Cette ligne de pensée correspond à la célèbre description de la mīmēsis dans la Poétique d’Aristote comme le processus mental d’identification du  » ceci  » représenté – dans le rituel de la représentation du drame – avec le  » cela  » représenté dans le mythe qui est joué par le drame. En grec, ce processus mental est exprimé ainsi : houtos ekeinos / touto ekeino « ceci est cela ! (Aristote Poétique 1448b / Rhétorique 1.1371b) ; un tel processus mental, poursuit Aristote, est lui-même source de plaisir. Ce plaisir n’est pas incompatible avec une compréhension anthropologique du rituel telle que définie par Tambiah (1985:123):

Le rythme fixe, la hauteur fixe sont propices à l’accomplissement d’une activité sociale commune. En effet, ceux qui résistent à céder à cette influence contraignante sont susceptibles de souffrir d’une agitation désagréable marquée. En comparaison, l’expérience d’une contrainte d’un genre particulier agissant sur un collaborateur induit chez lui, lorsqu’il s’y soumet, le plaisir de l’abandon de soi.

Cette formulation anthropologique de Tambiah, selon moi, correspond à l’idée de catharsis d’Aristote (Poétique 1449b24-28):

La tragédie, donc, est la reconstitution d’une action sérieuse et complète. Elle a de l’ampleur, avec un langage embelli individuellement pour chacune de ses formes et dans chacune de ses parties. Elle est faite par des interprètes et non par le biais de la narration, entraînant par la pitié et la peur la purification de telles émotions .

§8. Une telle purification, pour aller plus loin, est comparable à une compréhension anthropologique de la  » pureté  » telle que formulée par Mary Douglas dans son ouvrage Purity and Danger.

Bibliographie

Bremmer, J. N. 2005.  » Mythe et rituel dans la Grèce antique : Observations sur une relation difficile ». In Griechische Mythologie und Frühchristentum, ed. R. von Haehling, 21-43. Darmstadt. L’auteur a aimablement partagé avec moi une version actualisée, à paraître dans Bremmer 2019.

Bremmer, J. N. 2012.  » Les démons grecs de la nature sauvage : le cas des centaures « . Dans les Mythologies de la nature sauvage, éd. L. Feldt, 25-53. Berlin et New York.

Bremmer, J. N. 2019. Le monde de la religion et de la mythologie grecques = Collected Essays II. Tübingen. A paraître.

Calame, C. 1991. ‘ » Mythe  » et  » rite  » en Grèce : des catégories indigènes ? « . Kernos 4:179-204. Réimprimé dans Calame 2008:43-62.

Calame, C. 2008. Sentiers transversaux. Entre poétiques grecques et politiques contemporaines (ed. D. Bouvier, M. Steinrück, et P. Voelke), Grenoble.

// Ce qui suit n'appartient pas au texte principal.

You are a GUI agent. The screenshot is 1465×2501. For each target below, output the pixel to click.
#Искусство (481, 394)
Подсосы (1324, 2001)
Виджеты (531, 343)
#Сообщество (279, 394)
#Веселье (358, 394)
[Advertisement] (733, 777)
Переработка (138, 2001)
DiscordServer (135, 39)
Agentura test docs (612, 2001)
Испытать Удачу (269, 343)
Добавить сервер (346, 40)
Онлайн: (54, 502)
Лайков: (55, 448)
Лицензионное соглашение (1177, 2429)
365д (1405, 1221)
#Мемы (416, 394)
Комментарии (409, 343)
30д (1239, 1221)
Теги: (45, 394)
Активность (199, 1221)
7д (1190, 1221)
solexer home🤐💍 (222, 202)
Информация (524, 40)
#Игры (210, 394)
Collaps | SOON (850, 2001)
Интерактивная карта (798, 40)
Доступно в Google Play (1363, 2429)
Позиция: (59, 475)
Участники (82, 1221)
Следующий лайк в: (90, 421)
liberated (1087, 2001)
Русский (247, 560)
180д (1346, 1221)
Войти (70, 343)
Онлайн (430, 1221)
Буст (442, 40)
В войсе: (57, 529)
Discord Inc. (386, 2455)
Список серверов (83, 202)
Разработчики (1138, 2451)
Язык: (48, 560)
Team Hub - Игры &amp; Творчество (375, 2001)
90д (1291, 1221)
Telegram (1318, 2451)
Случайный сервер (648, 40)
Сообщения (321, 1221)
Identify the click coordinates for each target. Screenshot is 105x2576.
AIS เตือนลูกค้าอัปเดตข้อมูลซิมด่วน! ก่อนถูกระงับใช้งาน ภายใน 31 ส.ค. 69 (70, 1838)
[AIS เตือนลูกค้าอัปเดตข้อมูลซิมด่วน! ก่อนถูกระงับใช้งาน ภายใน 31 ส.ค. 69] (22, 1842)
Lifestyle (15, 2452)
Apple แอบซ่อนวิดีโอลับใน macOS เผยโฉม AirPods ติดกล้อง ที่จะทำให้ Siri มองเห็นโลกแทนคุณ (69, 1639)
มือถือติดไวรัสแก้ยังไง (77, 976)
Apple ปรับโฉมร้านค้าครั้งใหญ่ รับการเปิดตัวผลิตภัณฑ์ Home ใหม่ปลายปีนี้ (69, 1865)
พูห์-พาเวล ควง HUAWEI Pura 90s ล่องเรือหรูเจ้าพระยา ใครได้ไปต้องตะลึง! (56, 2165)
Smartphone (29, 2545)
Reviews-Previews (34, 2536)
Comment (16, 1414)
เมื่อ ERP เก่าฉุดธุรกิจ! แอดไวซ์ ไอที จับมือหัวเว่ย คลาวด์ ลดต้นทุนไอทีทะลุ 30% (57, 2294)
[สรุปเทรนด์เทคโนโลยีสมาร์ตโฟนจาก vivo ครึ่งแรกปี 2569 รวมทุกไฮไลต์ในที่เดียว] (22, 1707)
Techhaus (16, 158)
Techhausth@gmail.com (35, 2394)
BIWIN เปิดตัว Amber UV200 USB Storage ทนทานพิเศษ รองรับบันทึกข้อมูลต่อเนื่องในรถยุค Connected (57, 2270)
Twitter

Douglas, M. 1966. Pureté et danger : Une analyse des concepts de pollution et de tabou. Londres.

Nagy, G. 1990. L’Homère de Pindare : La possession lyrique d’un passé épique. Baltimore. http://nrs.harvard.edu/urn-3:hul.ebook:CHS_Nagy.Pindars_Homer.1990.

Nagy, G. 2013. Le héros de la Grèce antique en 24 heures. Cambridge, MA. http://nrs.harvard.edu/urn-3:hul.ebook:CHS_NagyG.The_Ancient_Greek_Hero_in_24_Hours.2013.

Napier, A. D. 1986. Masques, transformation et paradoxe. Berkeley et Los Angeles.

Tambiah, S. J. 1981. « A Performative Approach to Ritual ». Dans Proceedings of the British Academy, Londres 65:113-169. Réimprimé dans Tambiah 1985:123-166.

Tambiah, S. J. 1985. Culture, pensée et action sociale : Une perspective anthropologique. Cambridge, MA.

Turner, V. 1967. La forêt des symboles : Aspects du rituel Ndembu. Ithaca, NY.

van Gennep, A. 1909. Les rites de passage. Paris. Traduit en 1960 par M. B. Vizedom et G. L. Caffee (avec une introduction de S. T. Kimball) sous le titre The Rites of Passage. Chicago.